COLUMBUS, Ohio (CN) - After misplacing a woman's corpse before her funeral, an Ohio mortuary tried to make a grieving family bury someone else, they claim in court.

The complaint filed Monday in Franklin County Court describes a funeral dreamed up by Murphy's Law, where everything that could have gone wrong did.

After Nivina Cargill died of a sudden heart attack this past June, her family says they arranged for Smoot Funeral Services LLC and its funeral director, Monique Smoot, to put the woman to rest.

Edwards Funeral Services shares space with Smoot, according to the complaint, and is named as a defendant to the action.
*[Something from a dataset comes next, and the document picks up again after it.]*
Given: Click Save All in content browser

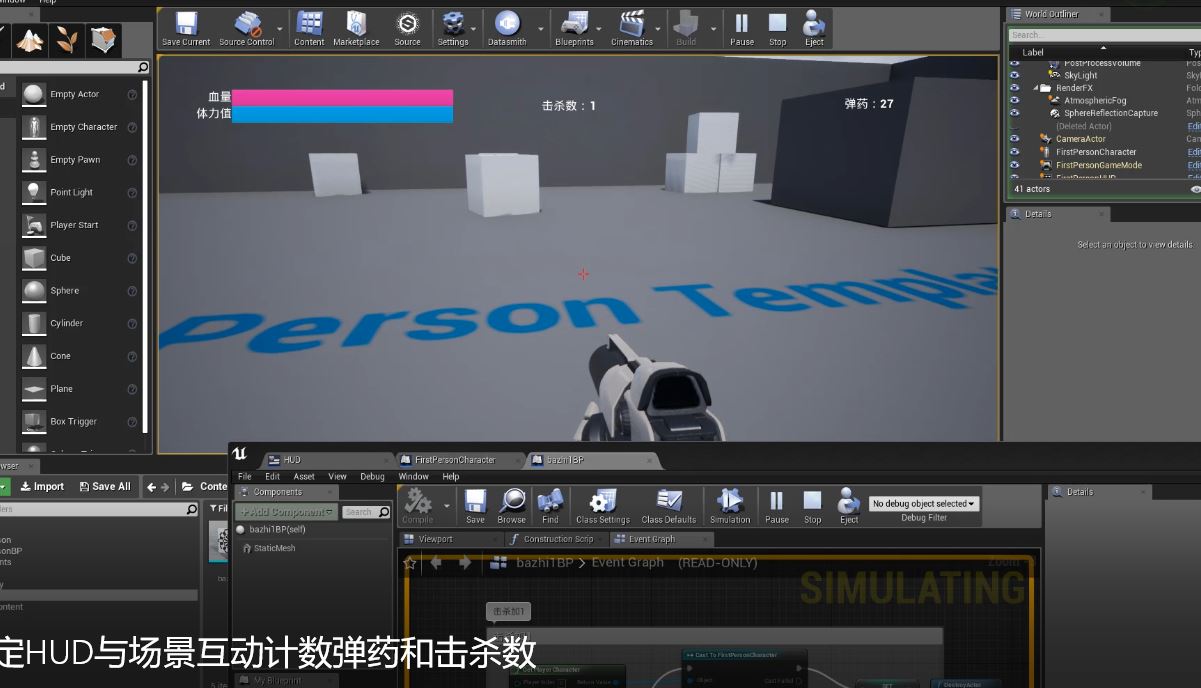Looking at the screenshot, I should [104, 487].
Indeed, one member of Smoot's staff said "Edwards had 'sabotaged'" their business, according to the complaint.

The defendants received about $10,000 for their services but botched Cargill's funeral so badly that her family has "suffered nightmares" among other "psychological injuries," the complaint states.

Things got off to a bad start when the family arrived at the funeral home and "discovered defendants had misplaced the body of the late Nivina Cargill and substituted another corpse," dressing that corpse in Cargill's clothing and placing Cargill in the wrong casket, according to the complaint.
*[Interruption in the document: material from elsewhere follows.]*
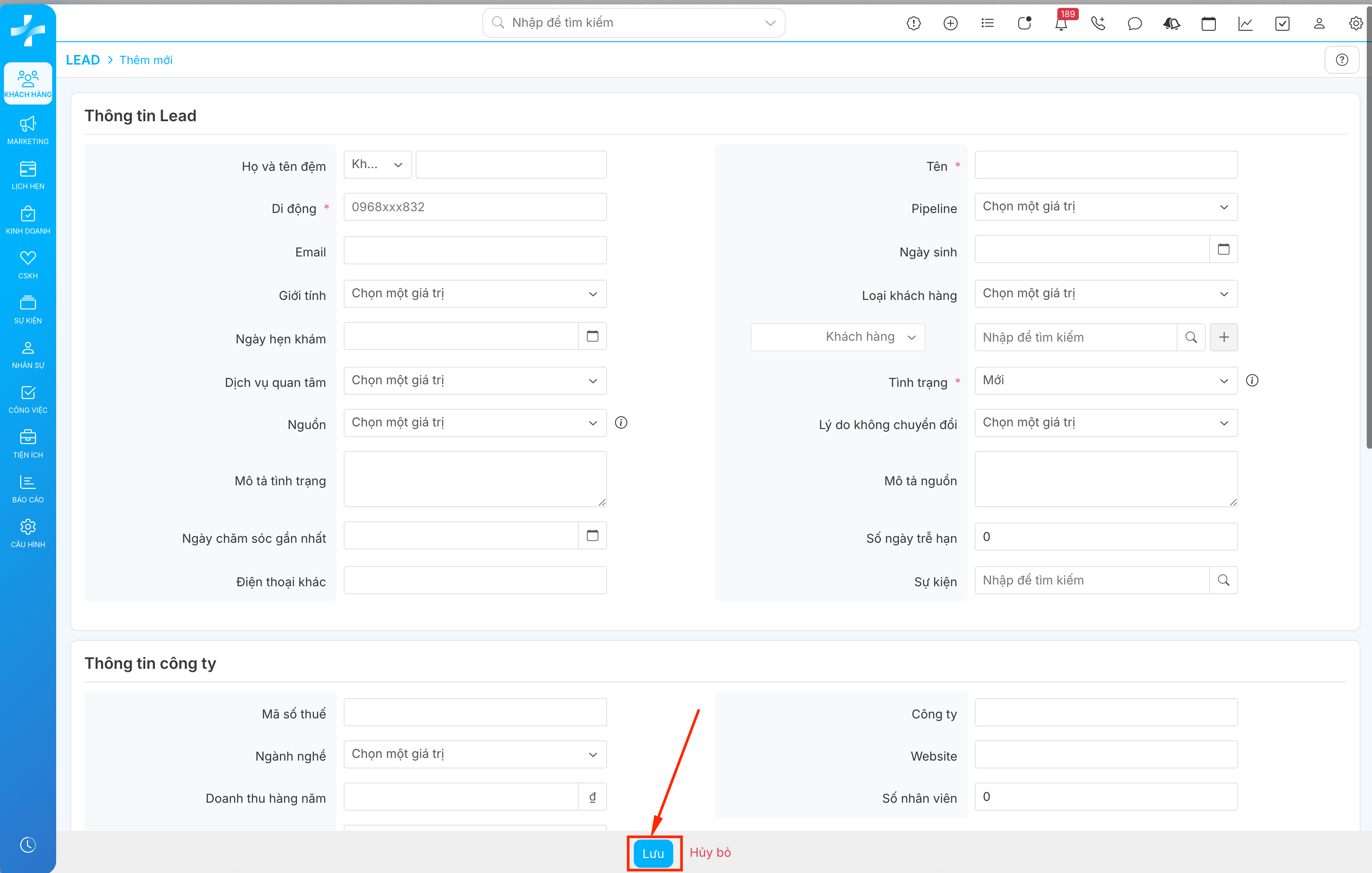The image size is (1372, 873).
Task: Open the chat bubble icon
Action: pos(1135,23)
"Monique Smoot attempted to persuade [the family] that the corpse was the Nivina Cargill," although it was obviously not her," the family claims.

Though initially resistant, Smoot "eventually checked the name-tag on the corpse and conceded that the corpse was not the late Nivina Cargill," according to the complaint.
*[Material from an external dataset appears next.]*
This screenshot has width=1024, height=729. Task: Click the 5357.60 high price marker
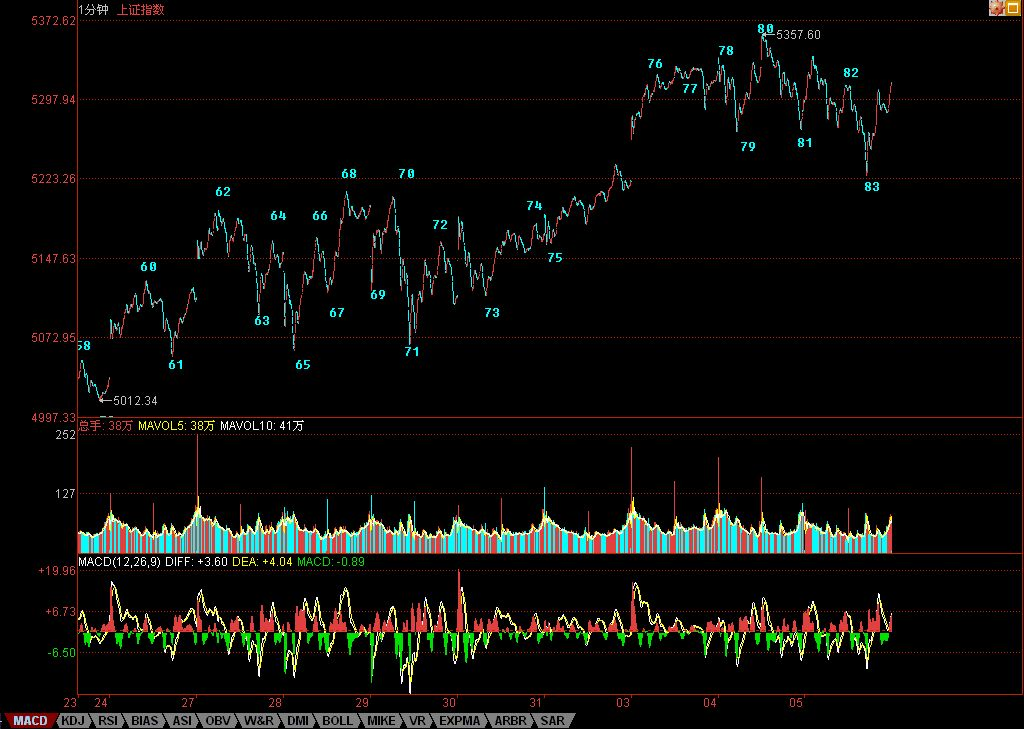coord(798,34)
It took Smoot five hours to locate Cargill, but the woman had been "negligently embalm[ed] ..., rendering her almost unrecognizable," the family says.

Smoot personally handled putting make-up on Cargill, but her work "was sloppy and haphazard," according to the complaint.

Furthermore Cargill's clothes had been ruined when dressed on the wrong corpse, and her limbs were positioned unnaturally in the casket, the family says.

Cargill's family had also provided more than 170 photographs for "a dignified slideshow, [but the] defendants only showed ten to fifteen photographs," according to the complaint.

Smoot also "inappropriately and disrespectfully displayed" a memorial rug, gave the family just 30 minutes to grieve instead of the several hours they were promised, the family says.

Cargill's mother Shirley Williams is the lead plaintiff in the action, joined by Cargill's sister and her five children. The family seeks punitive damages fro abuse and interference of a corpse, negligence, fraud and other claims.

They are represented by attorney Benjamin Wright.